V.M. YBOR — On a brief visit to Tampa, Louisiana natives Ryan Duplantis and Shelby Begnaud took in the vistas along Bayshore Boulevard and sampled the boutiques and nightspots on the European-style streets of Ybor City.

They always had been attracted to Florida. Ybor's worldly charm, especially, stayed with them.

“I felt like we didn't leave home,” said Begnaud who grew up in Lafayette, La.

In July, Begnaud, 25, and Duplantis, 26, became first-time home buyers and closed on an early 1900s, two-story, wood-frame house that itself is a transplant from one neighborhood to another.

The house was listed in the 1910 city directory at 1020 E. 14th Ave. in Ybor City. Last year state highway authorities moved the home from the path of proposed roadway to 2609 N. 17th St. in V.M. Ybor.

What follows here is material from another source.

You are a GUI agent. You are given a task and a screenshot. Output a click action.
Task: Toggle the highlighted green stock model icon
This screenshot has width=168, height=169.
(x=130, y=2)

On Oct. 27 the house will be among eight historic homes featured on the Fifth Annual V.M. Ybor Home Tour. The tour also includes stops at a design studio in a rehabilitated Ybor grocery store, a 1925 fire station and the former V.M. Ybor Grammar School, now operating as Academy Prep Center of Tampa.

Halfway through the tour, Cigar City Brewing Co. will host a beer tasting.

The house owned by Duplantis and Begnaud is an example of the style built at the turn of the last century when cigar magnates Vicente Martinez Ybor and Ignacio Haya founded Ybor City, which in turn led to Tampa becoming known as “the cigar capital of the world.” The bungalows and mom-and-pop shops that sprang up in V.M. Ybor, northeast of Ybor City, were populated largely by cigar workers and factory owners.

Through the decades the house on 14th Avenue changed hands many times. Rev. Philip H. Hensley Jr., and his wife, Hattie, lived there from 1910 to 1914. Cigar maker Maximo Pereda and his wife, Felicia, possibly lived in the house the longest — from 1921 to 1927.

When they came to Tampa, Duplantis and Begnaud initially lived in South Tampa and Channelside. But, Duplantis said, “He (Begnaud) had a whim. He wanted to buy a house.”

They went house hunting with expectations of buying an ultra-modern home, not a 103-year-old house in V.M. Ybor. But from the moment they opened the solid wood front door and saw the hardwood floors, they knew they had found a home and the right neighborhood.

“It's very humbling to come to a place where you feel welcome,” said Duplantis. “The first day we were looking all the neighbors came by.”

The house already was rehabilitated and move-in ready.

Its relocation was part of an ongoing preservation program begun nearly 17 years ago with city, state and federal highway officials and historic preservationists. Historical structures in the pathway of interstate construction projects are moved, restored and sold. Money from the sales go into Tampa's Interstate Historic Preservation Trust Fund to support more preservation efforts.

Duplantis, who is an interior designer, and Begnaud, who is an architect, barely have had time to settle in with their two German shepherds, Lola and Lilo, and a calico cat, Lexi.

But they expect to put their personal stamp on the house soon in new color palettes and decorative touches. “We want it to feel very regal and rich because the house has its own history,” Duplantis said.